Fig. 6. Normalized by standard deviation temperature anomalies in Toronto (EarthSat data) and nearby grid point from NCEP/NCAR Reanalysis, 1962-2008.

Fig. 6. Normalized by standard deviation temperature anomalies in Toronto (EarthSat data) and nearby grid point from NCEP/NCAR Reanalysis, 1962-2008..

Even more striking examples can be found in the Great Lakes region, where temperatures this summer were markedly below the 1971-2000 average (Fig. 2). Thus, according to the Reanalysis data, the SAT anomaly at the grid point 45°N, 80°W (closest to Toronto, Canada) was -0.99 std (standard deviations). However, according to the data available at the Chicago Mercantile Exchange  (and provided there by EarthSat), the summer SAT anomaly for Toronto in 2008 was +0.72 std, that is, the difference between the two datasets was 1.71 std! It is not clear what adjustments (if any) were used by EarthSat. As shown in Fig. 6, the EarthSat data shows a strong positive trend, whereas the Reanalysis data exhibits a weak negative trend. When the trends are removed, the correlation coefficient between the two time series is 0.95.
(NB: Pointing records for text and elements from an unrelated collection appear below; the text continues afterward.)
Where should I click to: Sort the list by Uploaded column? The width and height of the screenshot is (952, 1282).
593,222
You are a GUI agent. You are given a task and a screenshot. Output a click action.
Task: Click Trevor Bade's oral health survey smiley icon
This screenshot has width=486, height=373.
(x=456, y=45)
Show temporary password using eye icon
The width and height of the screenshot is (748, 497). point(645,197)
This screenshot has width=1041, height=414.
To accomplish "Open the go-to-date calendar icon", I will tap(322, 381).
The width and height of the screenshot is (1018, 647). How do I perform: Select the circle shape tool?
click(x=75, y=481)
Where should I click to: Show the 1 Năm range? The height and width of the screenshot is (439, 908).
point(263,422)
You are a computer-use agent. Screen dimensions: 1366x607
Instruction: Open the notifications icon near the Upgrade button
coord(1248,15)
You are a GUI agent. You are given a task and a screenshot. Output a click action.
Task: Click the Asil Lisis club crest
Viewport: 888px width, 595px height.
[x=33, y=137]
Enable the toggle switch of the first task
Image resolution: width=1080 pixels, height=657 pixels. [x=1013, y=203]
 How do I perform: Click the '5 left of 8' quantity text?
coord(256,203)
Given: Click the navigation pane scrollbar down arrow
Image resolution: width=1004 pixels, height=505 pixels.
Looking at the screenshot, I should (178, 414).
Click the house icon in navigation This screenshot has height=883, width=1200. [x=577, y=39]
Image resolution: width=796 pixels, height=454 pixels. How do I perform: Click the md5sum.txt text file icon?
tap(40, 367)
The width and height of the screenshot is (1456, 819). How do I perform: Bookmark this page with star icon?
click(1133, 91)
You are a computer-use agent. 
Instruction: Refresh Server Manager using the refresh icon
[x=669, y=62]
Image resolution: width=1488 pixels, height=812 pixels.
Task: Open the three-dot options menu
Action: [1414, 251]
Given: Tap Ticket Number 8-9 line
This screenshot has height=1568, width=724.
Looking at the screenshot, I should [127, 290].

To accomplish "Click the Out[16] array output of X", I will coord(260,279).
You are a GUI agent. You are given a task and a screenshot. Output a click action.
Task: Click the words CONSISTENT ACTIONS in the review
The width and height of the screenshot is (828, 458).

Our forecasts tend to correspond better to the Reanalysis data. When translating our forecast maps into weather derivatives forecast for individual stations, an adjustment for the difference between the Reanalysis and station data may be applied. But this adjustment is not always easy. For example,  the difference between the station (GISS) data for Houston, TX, and Reanalysis data for the nearby grid randomly varies between -1.5 to +1.5 std, and the correlation between the two time series is only 0.6. Various problems with station data are often discussed at ClimateAudit and Climate Science blogs.